Crítica: O Garoto da Casa ao Lado

Depois de um bom intervalo após seu último filme de expressiva bilheteria, O que esperar quando está esperando, Jennifer Lopez volta as telonas no papel de Claire Peterson. Claire, que acaba de sair de um divórcio, mora com seu filho e leva uma vida no qual tenta se recuperar emocionalmente da separação. Sua vida tem uma grande reviravolta após envolvimento com seu novo vizinho. Noah Sandborn (Ryan Guzman) é um garoto de 20 anos que apresenta toda a virilidade e virtudes masculina que faltava na vida de Claire, bonito, inteligente e atraente. Entretanto ele não era tão perfeito quanto parecia. O ciúme e o desejo de posse tornam-no numa pessoa capaz de fazer qualquer coisa para atingir seus objetivos. É daí que o filme vai de mal a pior. E não em um bom sentido.

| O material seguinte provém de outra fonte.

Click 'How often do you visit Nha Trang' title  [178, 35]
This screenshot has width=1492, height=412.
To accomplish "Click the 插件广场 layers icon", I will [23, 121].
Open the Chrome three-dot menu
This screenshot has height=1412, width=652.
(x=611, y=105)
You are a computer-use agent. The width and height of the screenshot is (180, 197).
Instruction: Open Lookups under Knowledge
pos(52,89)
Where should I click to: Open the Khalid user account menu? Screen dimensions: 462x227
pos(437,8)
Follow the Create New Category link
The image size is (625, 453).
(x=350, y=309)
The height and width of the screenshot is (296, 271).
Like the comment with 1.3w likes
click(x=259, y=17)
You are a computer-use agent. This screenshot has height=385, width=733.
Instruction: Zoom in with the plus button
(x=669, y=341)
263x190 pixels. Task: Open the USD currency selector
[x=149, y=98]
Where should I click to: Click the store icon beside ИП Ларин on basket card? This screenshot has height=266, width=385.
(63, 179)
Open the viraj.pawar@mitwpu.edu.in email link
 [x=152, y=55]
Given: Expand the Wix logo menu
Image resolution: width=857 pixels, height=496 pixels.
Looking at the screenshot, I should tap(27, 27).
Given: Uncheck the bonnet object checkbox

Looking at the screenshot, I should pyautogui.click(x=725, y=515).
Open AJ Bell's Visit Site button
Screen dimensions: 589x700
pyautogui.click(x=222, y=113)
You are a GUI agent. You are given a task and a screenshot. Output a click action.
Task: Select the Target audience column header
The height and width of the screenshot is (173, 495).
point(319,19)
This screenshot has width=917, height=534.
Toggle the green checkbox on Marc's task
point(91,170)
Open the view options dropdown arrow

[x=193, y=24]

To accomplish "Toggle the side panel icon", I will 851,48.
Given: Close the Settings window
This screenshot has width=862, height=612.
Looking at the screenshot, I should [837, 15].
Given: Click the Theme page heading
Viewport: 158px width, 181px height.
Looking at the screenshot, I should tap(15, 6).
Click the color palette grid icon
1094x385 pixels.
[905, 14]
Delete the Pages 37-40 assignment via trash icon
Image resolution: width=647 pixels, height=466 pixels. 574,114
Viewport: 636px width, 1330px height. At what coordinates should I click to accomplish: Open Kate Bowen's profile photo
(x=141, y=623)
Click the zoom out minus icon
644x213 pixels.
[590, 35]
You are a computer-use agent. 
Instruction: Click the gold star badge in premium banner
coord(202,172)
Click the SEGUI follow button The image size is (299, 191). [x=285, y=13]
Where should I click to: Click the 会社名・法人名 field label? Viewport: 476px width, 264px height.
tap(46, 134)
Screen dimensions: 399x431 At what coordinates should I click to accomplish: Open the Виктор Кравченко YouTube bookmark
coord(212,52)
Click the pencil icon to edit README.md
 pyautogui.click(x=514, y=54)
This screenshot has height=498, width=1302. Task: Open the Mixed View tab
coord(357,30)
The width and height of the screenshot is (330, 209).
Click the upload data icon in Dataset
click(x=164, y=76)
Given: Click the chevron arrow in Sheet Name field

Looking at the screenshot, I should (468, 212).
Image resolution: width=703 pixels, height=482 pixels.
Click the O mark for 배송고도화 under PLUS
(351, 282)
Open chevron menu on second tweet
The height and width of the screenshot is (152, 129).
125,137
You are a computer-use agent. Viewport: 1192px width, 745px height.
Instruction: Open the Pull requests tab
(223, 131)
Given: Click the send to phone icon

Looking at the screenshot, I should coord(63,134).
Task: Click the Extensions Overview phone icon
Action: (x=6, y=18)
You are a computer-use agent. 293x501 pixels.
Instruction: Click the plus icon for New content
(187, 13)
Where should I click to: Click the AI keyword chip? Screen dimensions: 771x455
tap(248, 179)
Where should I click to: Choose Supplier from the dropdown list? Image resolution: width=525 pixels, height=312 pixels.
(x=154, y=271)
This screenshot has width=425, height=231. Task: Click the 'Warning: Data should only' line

O filme que não ia muito bem na construção do perfil dos personagens, piora ainda mais quando tenta desenvolver uma relação entre eles. O filme todo parece na verdade uma audição amadora para um outro trabalho qualquer. Não se percebe nenhuma qualidade técnica nem no filme nem nos atores.  Sequencias que tentam criar um ‘pre-climax’ só ratificam que o filme não chegará a lugar nenhum. A atuação de Jennifer Lopez, que nunca teve em suas vastas qualidades ser uma ótima atriz, é infeliz. A atriz/cantora não consegue criar nem empatia com o público. A tentativa de mostrar uma mulher de meia idade como qualquer outra, que tem desejos e aspirações, inclusive (e principalmente) sexuais, é mal construída e tem situações em que chegamos a falar: o que ela está fazendo? Ela precisa realmente estar passando por isso?

Outro destaque negativo é o personagem interpretado por Ryan Guzman, Noah Sandborn. O personagem tem um grande potencial no começo do filme, mas acaba por cair nos mesmos clichês de um thriller, ser previsível. Ryan Guzman, que foi cogitado para o papel de Noah logo após ser recusado o papel de Christian Grey (o que explica muita cenas do filme), fez um trabalho satisfatório, já que não havia mais espaço para o personagem crescer. Em um caso oposto temos o John Corbett, que faz o ex marido de Claire, Garrett Peterson. O personagem é o único da trama que mantém consistência com o roteiro, entretanto Garrett parece estar com preguiça de atuar durante as poucas cenas no qual está presente.

A co-roteirista, Barbra Curry, revelou que ela ajudou a escrever o roteiro através de sua experiência própria baseando-se em um ‘garoto da casa ao lado’ real. Ela que trabalhou por 10 anos como juíza criminal, criou a história a partir do julgamento de uma mãe que tentava tirar seu filho da influência de um vizinho de índole duvidosa. Não só essa história inspirou Curry, mas também o caso da professora Mary Kay Letourneau que foi presa e acusada por ter um caso com um aluno de menor. Faltou um pouco de sensibilidade dramática a Barbra ao transcrever sua experiência pessoal para o filme. Tentar colocar drama onde não se deve, ao invés de acrescentar, torna tal coisa uma caricatura.

 O Garoto da Casa ao Lado é um filme que não consegue nem passar como razoável. A única coisa de impressionar é como a Jennifer Lopez ainda possui aquele corpo. É triste admitir que mais uma cantora que tenta entrar na indústria cinematográfica, não consegue empolgar. Talvez seja uma lição para que foquemos naquilo que sabemos fazer de melhor, e com certeza para Jennifer Lopez, não é fazer filme (produzir, quiçá atuar).

Por: Wilson Netto

O Garoto da Casa ao Lado (The Boy Next Door, USA, 2015)

Avaliação do Editor (1.5/5)1emeio

Sinopse: Após ser traída pelo marido, a professora Claire Peterson (Jennifer Lopez) está em vias de se divorciar. Ela vive sozinha com o filho adolescente, até perceber que um jovem acaba de se mudar para a casa ao lado. O sedutor Noah Sandborn (Ryan Guzman) rapidamente oferece ajuda nas tarefas da casa e se torna o melhor amigo do filho de Claire. Aos poucos, o vizinho passa a seduzi-la, levando a uma noite de amor entre os dois. No dia seguinte, a professora está decidida que tudo foi apenas um erro, mas Noah não pretende abandoná-la tão cedo. O caso de amor torna-se uma perigosa obsessão.